MR TIPPETT: That is right, yes.
CALLINAN J: Where is the provision for her to challenge that, once it is ‑ ‑ ‑
MR TIPPETT: It is provisions 104 of the Act, your Honour.
CALLINAN J: 104.
MR TIPPETT: 104 of the Act allows the worker to make an application and that then leads to a proceeding, given certain time limits.
I was going on to emphasise that the application of O’Donel is not germane to resolving the problems that are associated with this case, and, further, there is the issue raised by the Court of Appeal of the manner in which the parties conducted the proceedings as if the worker was complicit in some arrangement that the proceedings would wander outside the pleadings.
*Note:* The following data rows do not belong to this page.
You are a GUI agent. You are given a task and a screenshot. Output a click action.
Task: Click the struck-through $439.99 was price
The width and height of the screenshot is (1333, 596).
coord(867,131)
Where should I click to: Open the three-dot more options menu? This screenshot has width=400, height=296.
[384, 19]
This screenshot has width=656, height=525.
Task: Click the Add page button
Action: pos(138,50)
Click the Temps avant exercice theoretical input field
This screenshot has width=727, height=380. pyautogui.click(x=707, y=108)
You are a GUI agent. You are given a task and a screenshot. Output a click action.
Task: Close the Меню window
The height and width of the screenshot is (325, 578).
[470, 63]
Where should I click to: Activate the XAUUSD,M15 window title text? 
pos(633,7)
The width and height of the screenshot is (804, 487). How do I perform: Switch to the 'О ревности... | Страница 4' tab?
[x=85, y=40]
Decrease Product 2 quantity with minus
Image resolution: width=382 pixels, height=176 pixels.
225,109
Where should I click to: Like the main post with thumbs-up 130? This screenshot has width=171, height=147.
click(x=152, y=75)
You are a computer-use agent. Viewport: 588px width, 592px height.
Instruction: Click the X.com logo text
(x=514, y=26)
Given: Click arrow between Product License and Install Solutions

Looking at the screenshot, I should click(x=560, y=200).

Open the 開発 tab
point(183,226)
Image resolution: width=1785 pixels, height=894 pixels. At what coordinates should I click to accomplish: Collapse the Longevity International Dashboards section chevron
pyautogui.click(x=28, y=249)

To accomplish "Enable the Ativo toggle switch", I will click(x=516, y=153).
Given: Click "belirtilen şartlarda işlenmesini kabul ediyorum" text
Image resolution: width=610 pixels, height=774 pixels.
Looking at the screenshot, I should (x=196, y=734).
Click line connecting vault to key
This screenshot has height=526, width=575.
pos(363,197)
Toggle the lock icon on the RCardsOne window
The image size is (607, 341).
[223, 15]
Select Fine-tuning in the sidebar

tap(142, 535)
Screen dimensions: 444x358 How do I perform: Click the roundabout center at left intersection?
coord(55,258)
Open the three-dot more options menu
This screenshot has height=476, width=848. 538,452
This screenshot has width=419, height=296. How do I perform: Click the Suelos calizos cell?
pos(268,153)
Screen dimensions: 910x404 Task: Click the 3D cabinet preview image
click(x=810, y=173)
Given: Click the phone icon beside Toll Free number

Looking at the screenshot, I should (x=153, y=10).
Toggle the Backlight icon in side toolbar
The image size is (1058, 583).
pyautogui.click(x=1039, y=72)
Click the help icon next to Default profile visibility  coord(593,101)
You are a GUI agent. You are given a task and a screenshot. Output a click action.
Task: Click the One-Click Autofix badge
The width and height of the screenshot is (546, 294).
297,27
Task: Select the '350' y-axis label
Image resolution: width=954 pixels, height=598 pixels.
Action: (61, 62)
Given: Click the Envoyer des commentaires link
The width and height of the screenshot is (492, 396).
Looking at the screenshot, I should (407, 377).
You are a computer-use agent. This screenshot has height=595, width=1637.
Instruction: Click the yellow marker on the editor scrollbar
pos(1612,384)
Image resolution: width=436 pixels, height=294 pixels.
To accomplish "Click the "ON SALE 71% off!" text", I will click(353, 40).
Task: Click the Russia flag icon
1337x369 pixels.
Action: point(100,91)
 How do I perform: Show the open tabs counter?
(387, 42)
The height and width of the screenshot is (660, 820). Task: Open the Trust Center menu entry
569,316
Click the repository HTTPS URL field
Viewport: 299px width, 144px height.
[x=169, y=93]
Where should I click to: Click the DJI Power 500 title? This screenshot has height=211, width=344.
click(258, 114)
The employer, in a separate proceeding such as this, could well plead issues regarding the original injury itself. So much is plain, but it cannot confine itself to a very definite area of attack and then engage in a wide‑ranging attempt to undermine the nature, extent and incapacity arising from the injury in the first place, on the grounds that somehow it could make that all relevant, by way of threat or otherwise, to other issues later on in time. The worker has not really had her case properly heard, and her case is that she wants a reinstatement of benefits on the basis that there had been no cessation of incapacity.
Your Honour, if it please the Court, the other issue is this, that a lot of that material that was used by the employer to attack the worker, that is, in a period late 1980s through to 1997, was material that was never raised in relation to the first application for compensation. In the case of O’Donel at page 757.5, the Court there – in fact it was Chief Justice Latham – referred to the fact that you are not entitled to raise as a defence that the injury might be related to alternative or non‑compensable causes in a later case, in circumstances where that defence was not raised in the first case.
That was the situation here. What has happened is, the employer has said, “We admit the injury, we accept it”. There were medical reports the employer at that stage had access to, and its own inquiries, and so on and so forth. Now, what happens is, the employer then runs a case in the second instance, using defences – in effect, by way of attack, but certainly a defence – that it had not used in the past in relation to the original injury, and in circumstances where it says, “Oh, no, there is only one injury in this case”.
So, in my submission, if the employer was to be entitled to do that, it would have to plead alternatives. It would have to plead that the incapacity at 8 January 2002 was not related to the injury, but could be explained by alternative and non‑compensable causes. It chose not to do that in its pleadings and it chose not to do that in 1995 when it accepted that the injury upon which the issue estoppel should have been made out arose.
Consequently, it should not be allowed to keep a decision of the court in relation to compensation when, in effect, it has ambushed the worker and the Magistrate has not properly applied himself to the evidence coming before him so as to determine what is relevant and what is not,
where the issue estoppel has been clearly relied upon by the worker’s counsel, and the worker’s counsel certainly was led into the view that those issues would be determined clearly and appropriately at the end of the case, and they were not.
HAYNE J: Thank you, Mr Tippett. We need not trouble you, Mr Barr.
The applicant would argue if special leave were granted that the respondent was estopped from exploring in proceedings between it and the applicant under section 104 of the Work Health Act 1986 (NT) events of medical relevance occurring before she was certified as suffering from disabilities entitling her to compensation.
The argument in our view is misconceived. The earlier events were at least arguably relevant to some of the issues in the proceedings, particularly the current state of the applicant’s health and her continuing entitlement to compensation.
There is no reason to doubt the correctness of the decision of the Court of Appeal. It follows that the application for special leave should be dismissed and dismissed with costs.
The Court will adjourn to establish the video link to Perth.